Data for review section start
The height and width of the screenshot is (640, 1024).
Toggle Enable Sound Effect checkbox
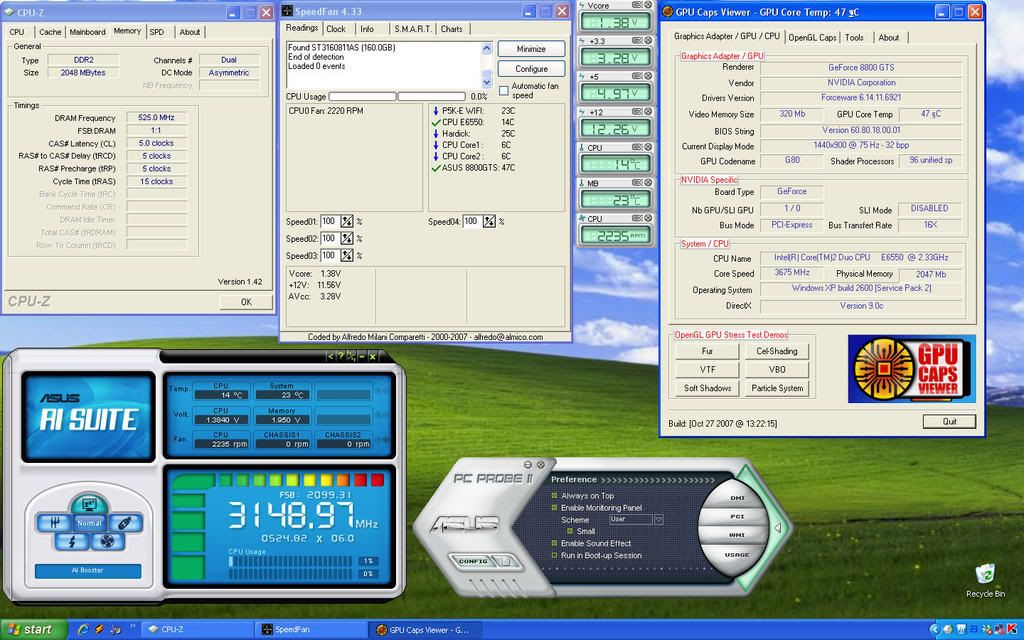[555, 543]

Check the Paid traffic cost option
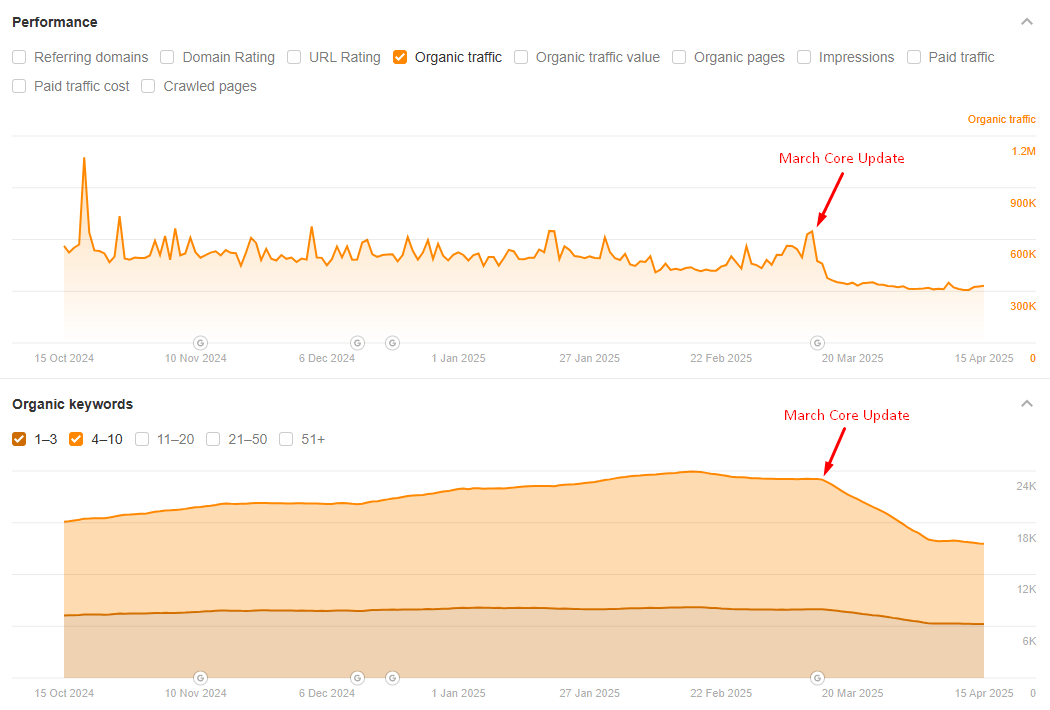tap(19, 86)
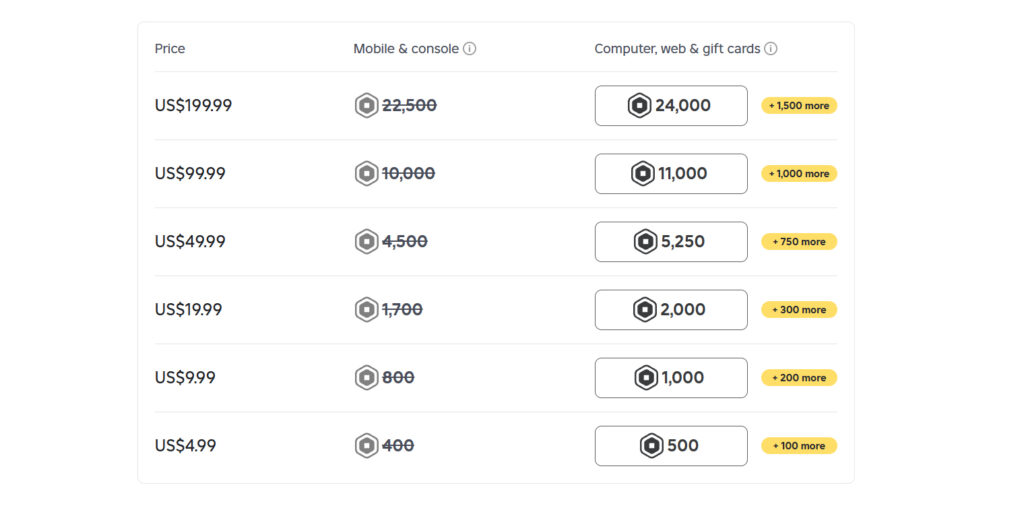Image resolution: width=1024 pixels, height=512 pixels.
Task: Click Robux icon beside strikethrough 400
Action: tap(367, 445)

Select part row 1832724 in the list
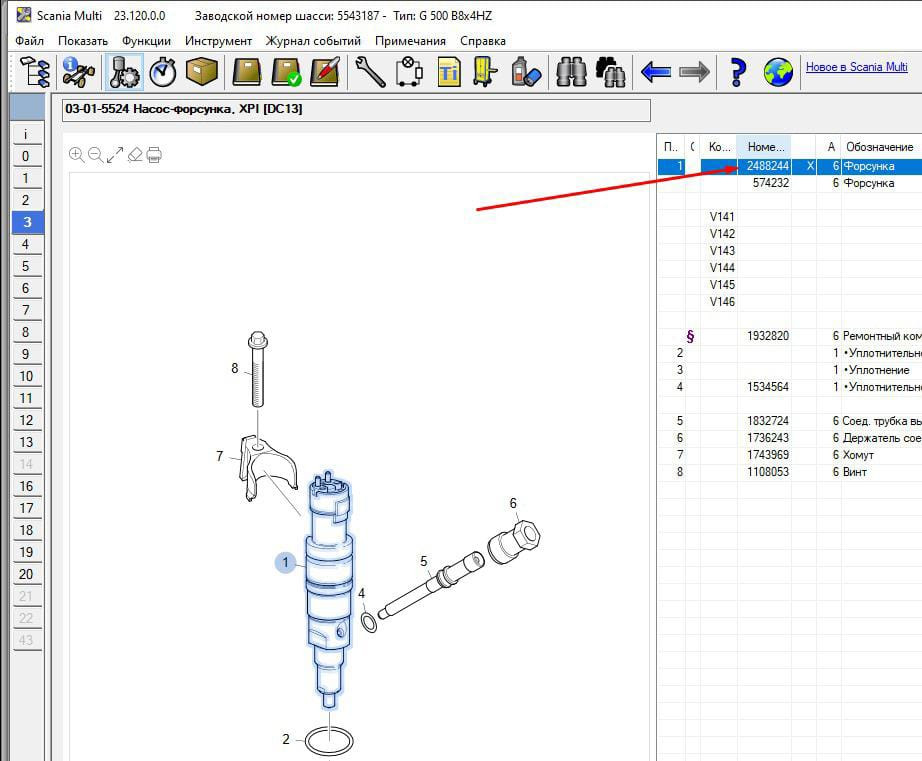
Data for review section end
What you are asked to do: From the first record to the last, transcribe everything exactly but drop the pictures.

Reply to the task:
The height and width of the screenshot is (640, 1024).
Toggle Enable Sound Effect checkbox
[555, 543]

Check the Paid traffic cost option
tap(19, 86)
Image resolution: width=1024 pixels, height=512 pixels.
Task: Click Robux icon beside strikethrough 400
Action: tap(367, 445)

Select part row 1832724 in the list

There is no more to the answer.